#### 短い課題
郴州の歴史についての本文を読み、次の問いに答えてください。
1. 秦朝は全国をいくつの郡に分割したか。
2. 紀元9年、王莽は桂陽郡を何という名に改めたか。
3. 後漢王朝の再建後、郡役所はどこへ再移転されたか。

紀元前 223年に秦により楚国も滅ぼされ、その 2年後の紀元前 221年には中原全土が秦により統一される。秦朝により中央集権体制の確立が図られ、全国が 36郡の行政区に分割される。 このとき、郴州市一帯は長沙郡下の郴県と耒県に分かれて帰属される。

前漢王朝時代の紀元前 113年、桂陽郡が新設され、郴県、臨武県、南平県、便県、耒陽県、桂陽県、陰山県、陰山県、曲江県、含洭県、湞陽県の 11県を統括するものとされる。郴州市域もここに入った。
その後、前漢王朝が滅び、新国が建国された紀元 9年、皇帝の王莽により、桂陽郡は南平郡へと改名され、郴県は宣風県、臨武県は大武県、便県は便屏県、曲江県は除虜県、湞陽県は基武県へと変更される。あわせて、群役所も郴県城から 耒陽県城(南平亭県城へ改名)へ移転される。当時の荊州内の移動手段は、豊かな水脈を活かした水路が主だったこともあり、同様に耒水沿いの重要都市が選定されたのであろう。

しかし、紀元 35年に後漢王朝が再建されると、新朝時代の名称変更はすべて元に戻され、郡役所も郴県城へ再移転される。136年、郴県から分離された漢寧県が新設され、代わりに陰山県が廃止される。
時は三国時代。

#### 収集データ
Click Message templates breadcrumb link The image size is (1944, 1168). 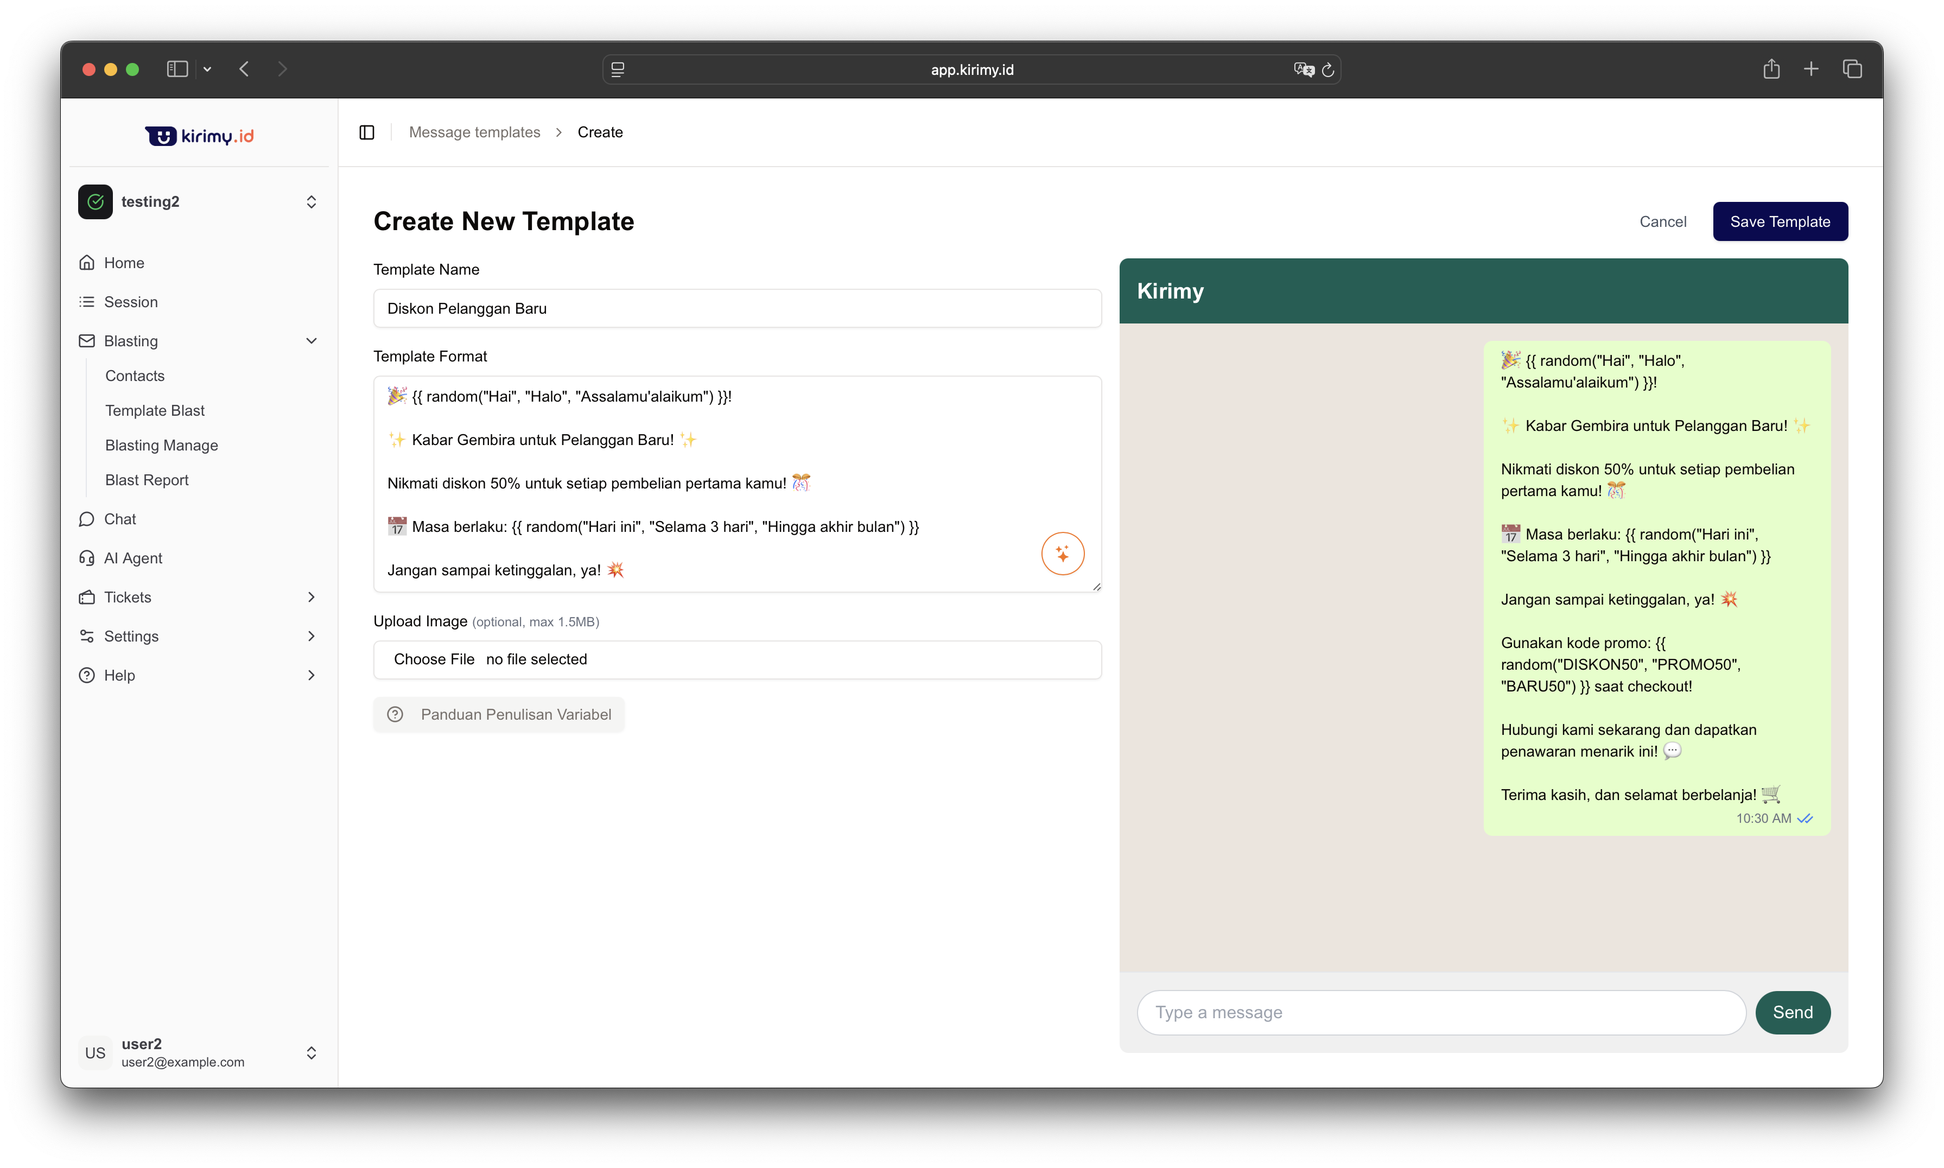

#### 完全な解答
1. 36郡
2. 南平郡
3. 郴県城